───── Data shown
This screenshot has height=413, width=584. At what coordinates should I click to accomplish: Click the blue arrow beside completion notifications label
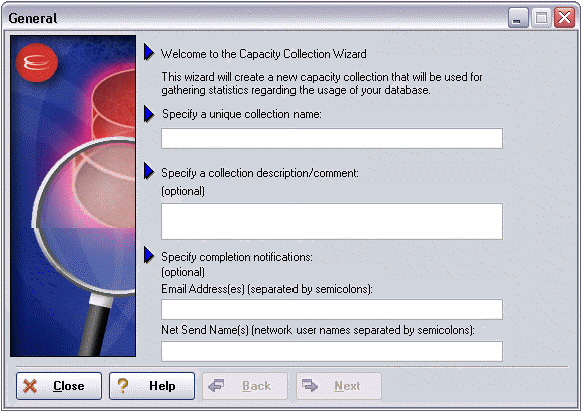coord(149,255)
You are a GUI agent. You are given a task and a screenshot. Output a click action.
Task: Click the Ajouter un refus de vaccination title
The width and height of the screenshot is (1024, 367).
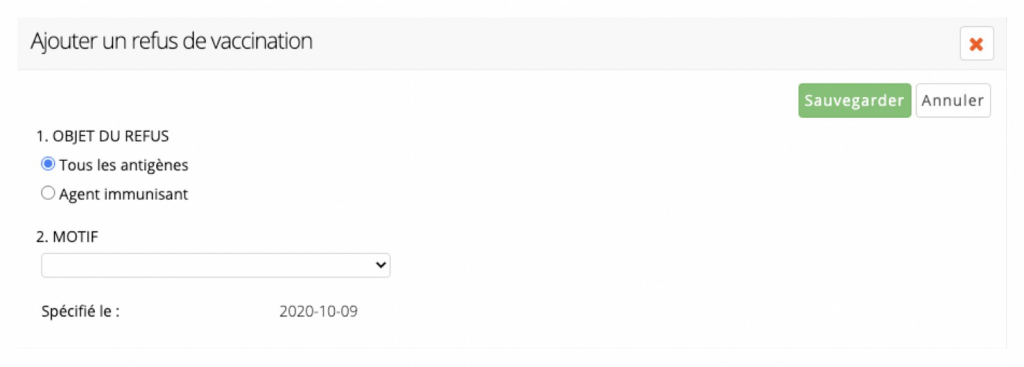[x=171, y=42]
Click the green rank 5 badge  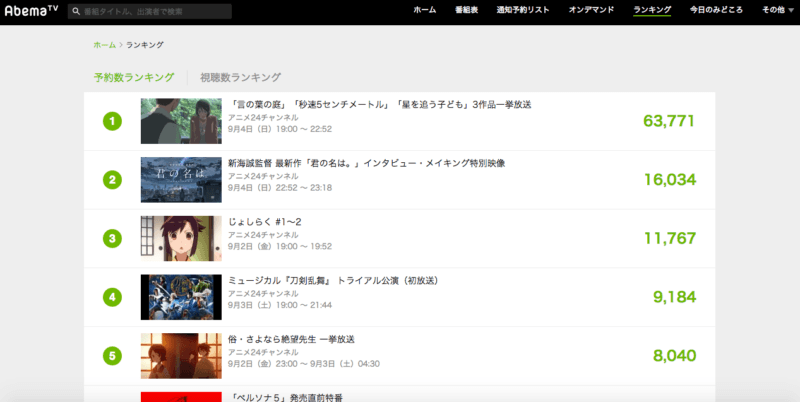pos(113,355)

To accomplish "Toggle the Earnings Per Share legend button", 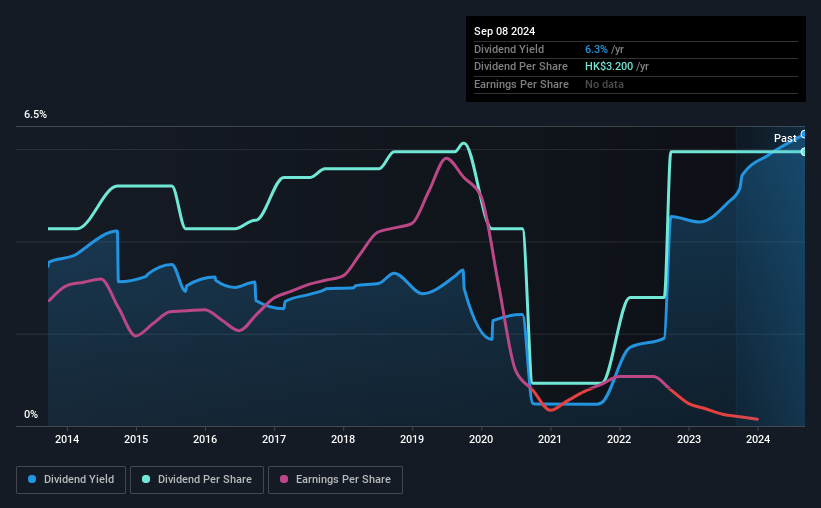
──────────
### Exercise
What should be set down is every line from the opening of the records through the line that contains "Task: Click the", exactly, with pictures left out.

### Task output
This screenshot has height=413, width=584. At what coordinates should I click to accomplish: Click the blue arrow beside completion notifications label
coord(149,255)
You are a GUI agent. You are given a task and a screenshot. Output a click action.
Task: Click the Ajouter un refus de vaccination title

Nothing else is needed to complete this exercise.